Today we learn that the merger is off. It is off for the simple reason that Caja Castilla La Mancha is about to cease to be an independent, autonomous entity. It has been "intervened" by the Bank of Spain. This is the first, it will not, of course, be the last.
According to Noticias Cuatro:
The governing council of the Bank of Spain has taken the decision to intervene in the operation of the Caja after carrying out an analysis of its financial position, thus taking as read that the negotiations which might have lead to its merger with the Andalucian 'Unicaja' have not been able to reach a successful conclusion.
The "intevention in Caja Castilla La Mancha will mean in the first place that the Bank of Spain will now manage the Caja directly via the management commission it is about to establish. Sources at the central bank have given an assurance that all the banks clients' savings are guaranteed. The Bank of Spain will now negotiate with the government urgent measures to guarantee the liquidity of the Caja, and its normal functioning.
In the second place, the Bank of Spain will be responsible for making an immediate detailed evaluation of all the Caja's assets and liabilities. In addition the central bank intervention implies the immediate replacement of the entire previous bank Administrative Council.
The last time the Bank of Spain intervened in a Spanish bank was in 1993, when the central bank too over control of Banesto. The necessary decisions will be taken in the next few hours since all other potential solutions have been discarded, including the assimilation of the Caja with Caja Madrid.
The Spanish newspaper El Pais reports that the Spanish cabinet (the Consejo de Ministros) are holding an extraordinary meeting at 18:00 this afternoon to discuss a proposed Decree Law to inject capital into the bank.
According to Finanzas.com, the "hole" in Caja Castilla La Mancha could be something in the order of 3 billion euros. This money could be paid from the bank funded Deposit Guarantee Fund (FGD), however, and as I said on Friday:
the (FGD) insurance fund holds only 7.2 billion euros in bank contributions, and since this is orders of magnitude less than the size of the problem it is obvious the government will end up having to putting money into the recapitalisation process, and especially into the Savings Bank sector, since the Spanish press has been reporting that 20 of Spain's 45 savings banks are now considering mergers. And it is obviously only a matter of time before one of the mid-sized Spanish banks like Popular, Sabadell or Banesto joins the consolidation process.

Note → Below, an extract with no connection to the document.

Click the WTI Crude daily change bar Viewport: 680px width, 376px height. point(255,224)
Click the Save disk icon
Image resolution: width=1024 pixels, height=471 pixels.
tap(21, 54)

The Spanish government said following this afternoon's meeting that it will provide up to 9 billion euros to Caja Castilla-La Mancha to shore-up the bank's finances and protect depositors. Pedro Solbes in the press conference was at pains to stress that the 9 billion was an "upper estimate" that would not be needed, and stated that the final quantity anticipated would be between 2 billion and 3 billion, which sort of confirms the estimate offered by Finanzas.com "sources" earlier in the day. The funding is provided via the Bank of Spain and guaranteed by the Spanish Treasury. Solbes also explained that "if at the end of the day the bank is declared insolvent (quebranto)" that is, if there is not sufficient money in the bank to cover all liabilities (deposits and debts) the Royal Decree will stipulate how the outstanding obligations will be divided between the Treasury and the FGD.